Begin Source document

The employees were chiefly drawn from other factories, principally the neighboring American Watch Co. at Waltham, and the defunct United States Watch Co., while some who needed no specific watchmaking skills perhaps never had worked in a watch factory before. Names, not already mentioned, that have been preserved are: George H. Bourne, L. C. Brown, Abraham Craig, Frederick H. Eaves, Henry B. Fowle, Benjamin F. Gerry, William H. Guest, Jose Guinan, Sadie Hewes, Isaac Kilduff (the watchman), Justin Hinds, E. Moebus, James O'Connell (the stationary engineer), Edwin H. Perry, Frank N. Robbins, John Rose, Thomas W. Shephard, William H. A. Simmons, Alfred Simpson, Thomas Steele, Oscar L. Strout, and George Wood. These, compiled from several sources,[29] represent only a few of the men who contributed their knowledge and skill to the enterprise; they are listed in alphabetical order because it has been found impossible to arrange them accurately according to position, magnitude of contribution, or length of service.

Of the five Hopkins patents[30] the first and the last are the ones covering the essential elements used in the Auburndale product. The two patents assigned in half to William D. Colt apparently were never used, nor does the device shown in figure 6 seem to have been used, although these unused patents are listed on the Auburndale movements. Now that the watch was in the hands of men accustomed to making watches, some modifications dictated by their experience and by considerations of expediency in manufacture were made. The movement that issued was 18 size, rather thick, cased at the factory in a nickel case made by the Thiery Watch Case Co. of Boston, Massachusetts. In the winding and setting mechanisms, some changes in details were made with respect to those shown in figure 7. The dial is mounted by means of a rim which snaps over the edge of the movement as on a high-grade Swiss watch of the same era. The usual dial feet, if used, would have interfered with the rotation of the movement. For the same reason, of course, there is no dial indicating seconds.

End Source document
Begin Records supplied

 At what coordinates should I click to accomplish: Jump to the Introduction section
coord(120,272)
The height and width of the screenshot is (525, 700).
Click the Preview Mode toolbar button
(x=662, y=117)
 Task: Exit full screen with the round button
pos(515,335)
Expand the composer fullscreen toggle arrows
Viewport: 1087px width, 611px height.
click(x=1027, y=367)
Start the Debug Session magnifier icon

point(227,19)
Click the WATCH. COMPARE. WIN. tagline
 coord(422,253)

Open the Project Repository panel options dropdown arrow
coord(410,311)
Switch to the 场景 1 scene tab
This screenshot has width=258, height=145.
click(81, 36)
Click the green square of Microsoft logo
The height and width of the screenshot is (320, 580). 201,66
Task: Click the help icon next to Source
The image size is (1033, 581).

End Records supplied

- _Task to complete_:
Continue the passage on the Auburndale watch from the point where it stops. These records have no connection to the passage on the Auburndale watch.

- _Task result_:
Five jewels are found in most instances, two cap jewels and two hole jewels for the balance staff and a jeweled impulse pin. One of the faults of the movement is that the cap and hole jewels on the balance are not separable for cleaning. After the jewels were inserted part of the setting was spun down over them, making the assembly permanent. A few movements with only one jewel are known, the cap and hole jewels being metal "jewels" likewise set under a spun-over rim. Whether or not the impulse jewel found in these last-mentioned movements is original or a later intrusion remains undetermined. It is easy to conceive that the factory would see no more necessity for an impulse jewel than for other jewels.

The lever escapement is the only one known to have been used, but two varieties of this are found (see fig. 11). One is a standard club-tooth lever with banking pins, the other, much more interesting because unconventional, has pointed pallets and all the lift on the escape wheel, which has very short stubby teeth, very much like the wheel of a pin-pallet escapement. No banking pins are used, the banking taking place between the pallets and the wheel. An examination of a number of these watches, with serial numbers ranging from 46 to 507,[31] reveals no correlation between the serial number and the style of escapement, from which one may conclude that the pointed pallet escapement was originally used; later four balance jewels were added and the escapement changed to the conventional club-tooth pattern. As complaints came in about the defective running of the watch these changes were apparently substituted at the factory in customers' watches. The movements with the pointed-pallet escapement seldom show much wear; on the other hand, watch no. 224,[32] which has the conventional escapement and five jewels, is very much worn and must have run for many years.

These watches are stem wound by turning opposite to the usual direction and are set through the winding crown after actuating a setting lever located under the front bezel. The plates, bridges, and ring gear are nickel-plated and highly buffed, making a very showy movement, the only instances of such a finish on watches in the author's experience. In figure 12 is shown a 24-hour dial to fit the movement. Special dial gearing would be required for the hour hand to accompany this dial.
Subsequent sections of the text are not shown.